Swan Hunter, which has yards on the Tees and Tyne, was named as one of the four principal manufacturers to benefit from the £2.9bn Ministry of Defence contract for two aircraft carriers.

In a highly unusual arrangement, the project will be split between the two rival bidders for the contract - BAE Systems and Thales, which is part owned by the French government.

While BAE will be the prime contractor, responsible for managing the project, the design will be by Thales.

The Thales version of the carrier was chosen as the MoD considers it to be a "strong, flexible design".

The ships would be built by a combination of four yards - Swan Hunter, BAE Systems Marine at Govan, Vosper Thornycroft at Portsmouth and Babcock BES at Rosyth.

Regional development agency One NorthEast last night said the announcement would potentially bring 6,000 direct jobs and hundreds more in the supply chain for the region.

Dr John Bridge, chairman, said: "The contracts would be a huge boost to the renaissance of the North-East shipyards and further strengthen the region's international reputation."

The key for the region will rest in the lobbying ability of companies for all manner of associated sub-contracts ranging from engineering firms to specialist paint suppliers.

Northern Defence Industries (NDI), the body set up to co-ordinate the region's push for procurement work, said 100 North-East companies had registered with both BAE and Thales to help with the contract.

David Bowles, NDI chief executive, said: "This contract provides the North with an opportunity to become Europe's centre of excellence for shipbuilding."

It will be a year before the Government finalises the contract, during which time BAE and Thales will thrash out a detailed blueprint for the next carrier design.
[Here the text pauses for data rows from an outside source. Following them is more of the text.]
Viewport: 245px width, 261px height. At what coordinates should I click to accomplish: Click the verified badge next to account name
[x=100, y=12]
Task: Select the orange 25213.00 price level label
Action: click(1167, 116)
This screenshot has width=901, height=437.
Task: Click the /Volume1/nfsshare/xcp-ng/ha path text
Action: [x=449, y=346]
The two 60,000-tonne carriers will be designed and entirely built in the UK. They will enter service in 2012 and 2015.

The North East Chamber of Commerce last night described the Government announcement as a real fillip for the region's shipbuilding.

But chief executive George Cowcher said: "We must ensure that as much of the fabrication work as possible comes to North-East companies."

Quite how Swan will divide up its work between the Tyne and Tees has yet to be decided.

It is also thought that Swan could construct carrier sections on the Tyne which could be joined at Port Clarence, Teesside, where it has a bigger facility.

Industry leaders on Teesside are keen to see a share of the cake in the south of the region.

Bob Gibson, chairman of the Tees Valley Development Company, said: "We can be hopeful that significant amounts of work will come to the Tees Valley."

The North-East economy generally will benefit greatly from the announcement.

Kevin Curran, GMB union Northern regional secretary, said: "When I first came to the North-East in 1997, I was told the shipyards were a 'sunset' industry.

"Today we have proved that there can be a sustainable future for our shipyards if we have the leadership, the commitment and the political will to make it happen."